We all know about nutrition to keep your body healthy but what we eat may affect not just our physical health, but also our mental health and wellbeing

9 September 2020

3 min read

The importance of good nutritional intake at an early age is explored in multiple studies, many found that a poor diet (with high levels of saturated fat, refined carbohydrates and processed food products) is linked to poorer mental health in children and adolescents. We’re not suddenly doomed if we weren’t the healthiest when younger, by eating healthily from now on can improve our wellbeing.

Now I am not sure about you but If you’re like me and have a real sweet tooth for all things chocolate avoiding these foods can prove to be more difficult than first imagined. Now ask yourself ‘How good do you feel after eating a big bar of chocolate’. There’s no denying we all do it from time to time but too much of this can be doing more harm than good. A classic example of this is what we call comfort eating when we’re feeling blue. 

Many of us are well aware of the benefits of eating a well-balanced diet and the effect this has on your physical health but are you aware of how much it affects your mental health? Now ask yourself ‘How good do you feel after eating a well-balanced nutritional meal’. 

Eating a well-rounded nutritional diet can help improve your mood, increase energy levels and help you think more clearly. 

Here are some food examples that can help improve your mental and physical wellbeing


 Strawberries, raspberries, blueberries and blackberries all are loaded with antioxidants which have been found to assist in improving symptoms associated with anxiety and depression. 



Like berries Yogurts have many beneficial factors towards the human body and thanks to the brain-gut connection, probiotics found in cultures such as yoghurt can also impact a person’s mental health, assisting in lowering levels of stress, anxiety and depression.



According to studies, whole grains are a rich source of tryptophan, an amino acid that helps to produce serotonin (aka, the ‘feel-good hormone’).
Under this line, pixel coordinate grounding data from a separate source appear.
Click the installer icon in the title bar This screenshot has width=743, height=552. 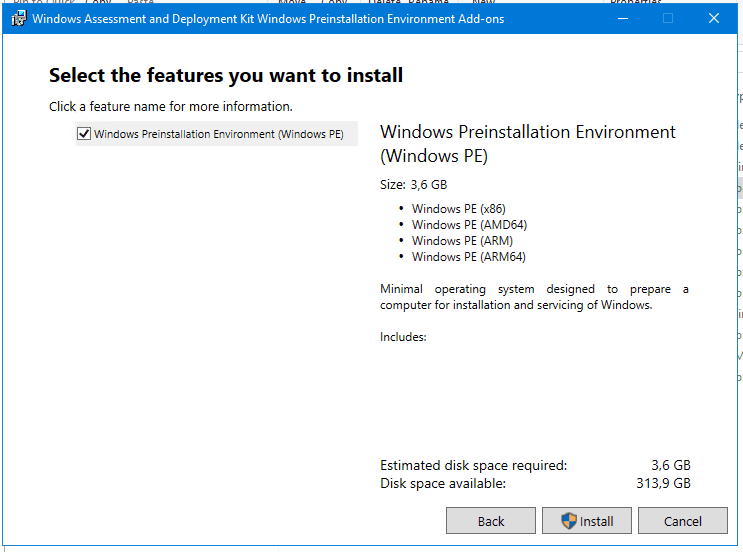pyautogui.click(x=18, y=19)
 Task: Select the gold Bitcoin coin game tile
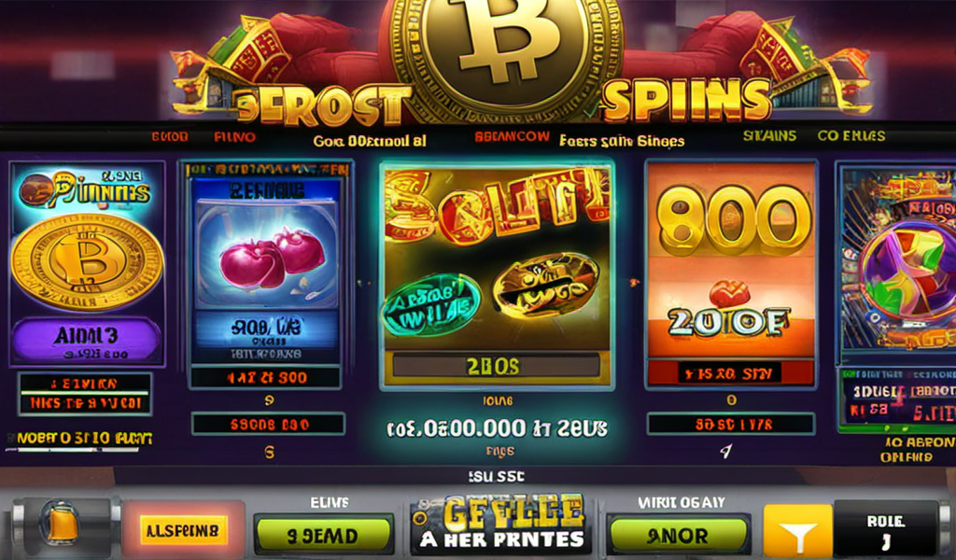[x=87, y=263]
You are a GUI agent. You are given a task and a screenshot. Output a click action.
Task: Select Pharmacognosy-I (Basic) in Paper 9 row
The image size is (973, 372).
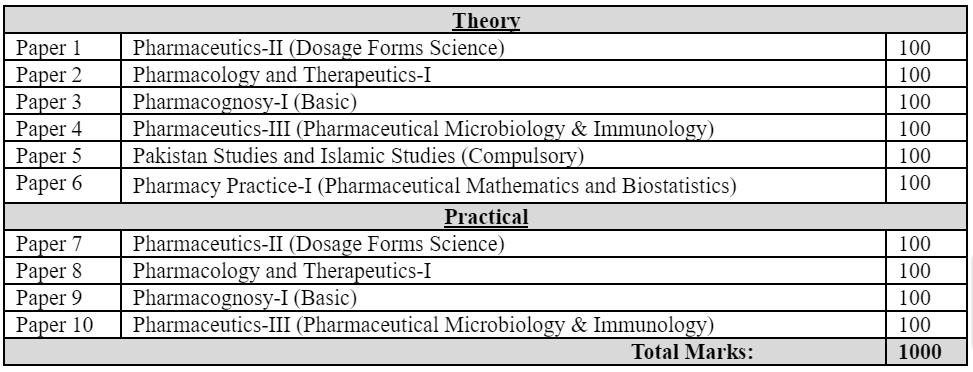tap(244, 297)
Serotonin assists in calming the mind, improving your mood and maintaining a steady sleep cycle.



Avocado is rich in tryptophan, which is a precursor to serotonin, which is our feel-good chemical. It also has folate and Omega 3 in it which has a number of health benefits. 



Tomatoes contain lots of folic acid and alpha-lipoic acid, both of which are good for fighting depression, they are also the major dietary source of the antioxidant lycopene which has been linked to many health benefits. 



 Full of fibre and antioxidants, beans are one of the top food choices for a happy healthy brain. They are a great source of protein and fibre, both of which help to maintain stable and consistent blood sugar levels. In addition to helping minimize the blood sugar spikes and dips that can affect our mood. 



Like berries, apples are high in antioxidants, which can help to prevent and repair oxidation damage and inflammation on the cellular level. They are also full of soluble fibre, which balances blood sugar swings.


Leafy greens

Green leafy vegetables provide a number of health benefits including protecting bones from osteoporosis and helping to prevent inflammatory diseases.